Figure 6.

Identify Dasatinib as a promising therapeutic drug for MPM with LATS2 alterations. (A) LATS1/2 mutational status is associated with significantly improved overall survival in cancer patients after immune checkpoint blockage. The distribution of sample type (primary vs. metastatic; left panel), cancer type (middle panel) and drug type (anti-CTLA4; anti-PD1/PDL1; right panel) between LATS1/2-mutant and wild-type cancer. (B) Box-and-whisker plots show the extent of correlation between cytotoxic effects of Dasatinib and with several well-characterized immune markers (PDL1, PDL2, CD47), preferentially expressed by cancer cells.

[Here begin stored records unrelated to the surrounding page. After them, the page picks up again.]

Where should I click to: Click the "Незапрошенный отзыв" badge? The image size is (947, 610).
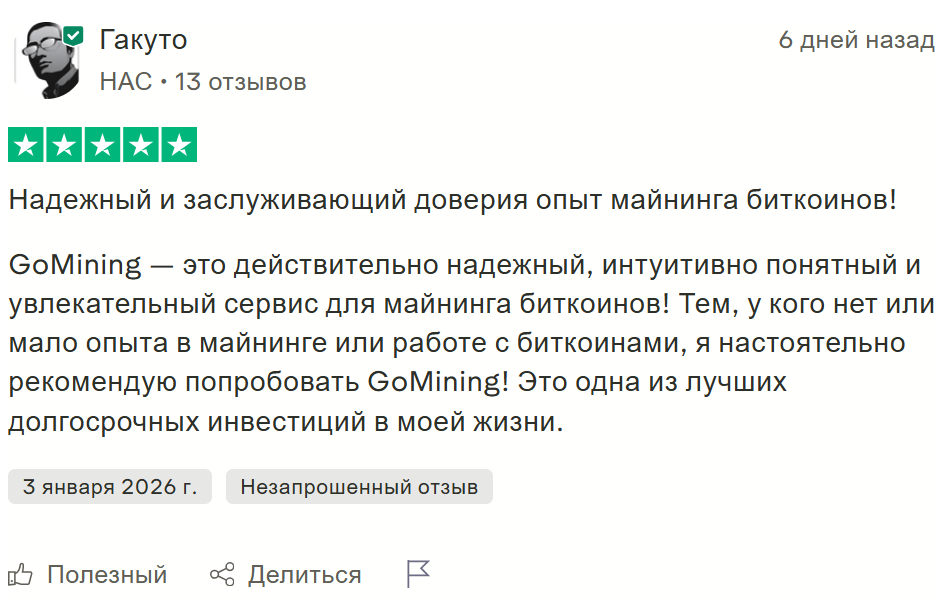click(x=359, y=487)

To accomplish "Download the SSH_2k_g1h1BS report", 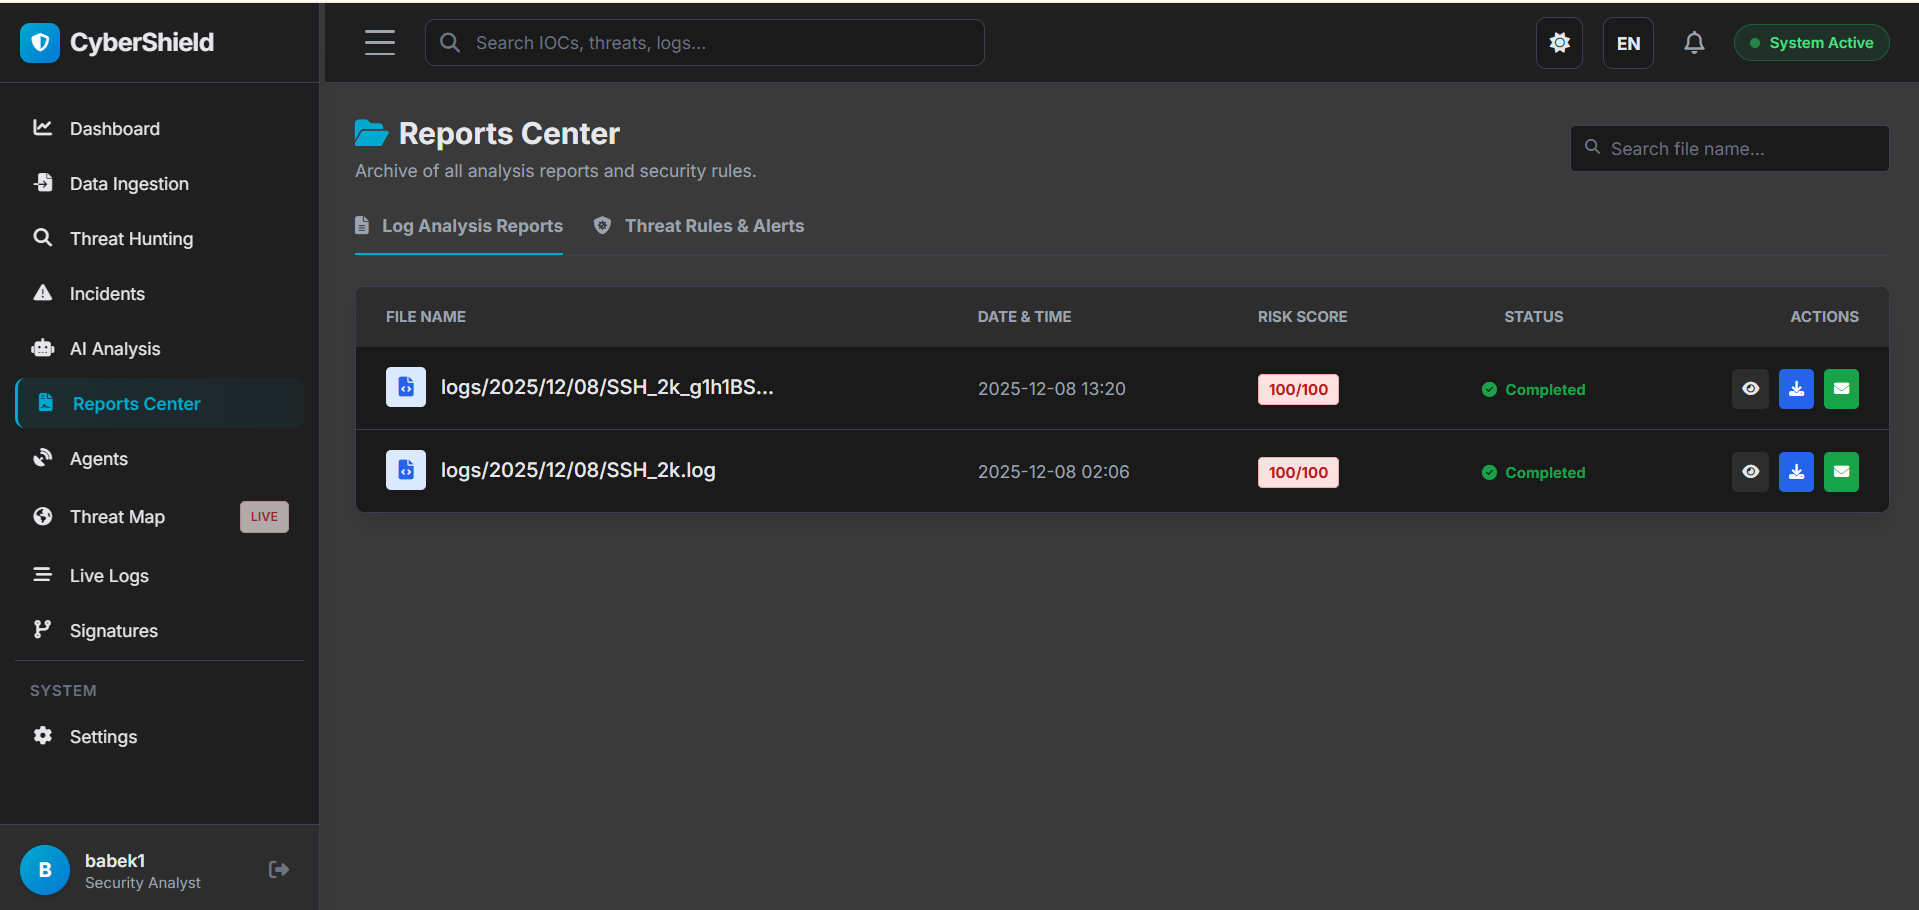I will [1796, 389].
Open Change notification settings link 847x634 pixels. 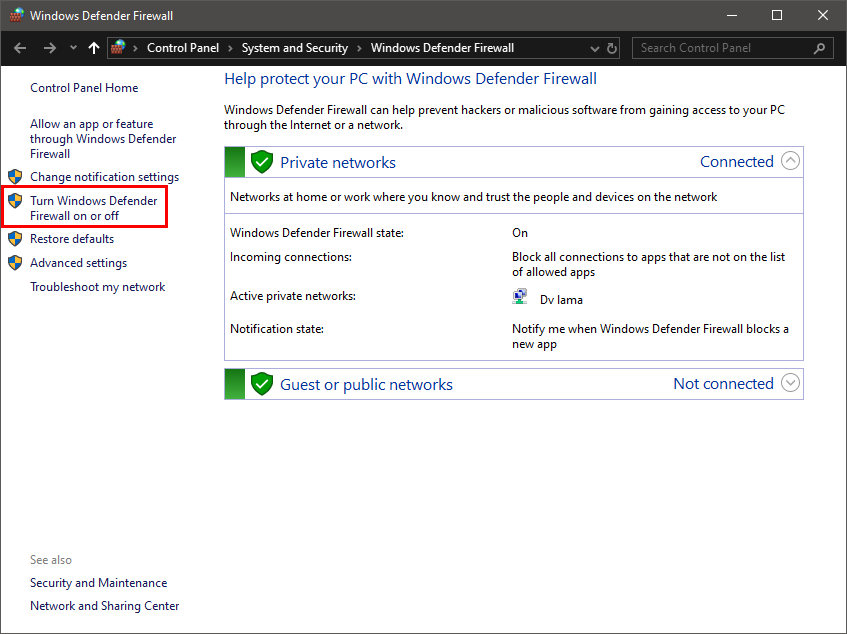(104, 177)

The y-axis indicates z scored Pearson’s correlation coefficients; line, median; box, 25–75th percentile; whiskers, 2.5th and 97.5th percentile expansion; Here, only significantly (p < 0.05) correlated inhibitors were shown (in red dots). Notably, Dasatinib is the most negatively correlated drug. (C,D) the median inhibitory concentration (IC50) values of a panel of MPM cell lines treated with Dasatinib (72 h). MPM cells seeded in triplicate at 96-well plates were drugged 24 h later, over a 12-point concentration range (two-fold dilution). DMSO-treated cells were used as control. IC50 was determined using GraphPad Prism 7. IC50 values of Dasatinib in three MPM cell lines (H28, MSTO-211H, H2052) cultured in 2D and 3D were compared. * p < 0.05 by Welch’s t-test. N = 3 biological replicates. In D, the genetic annotations of MPM cell lines (C) were shown.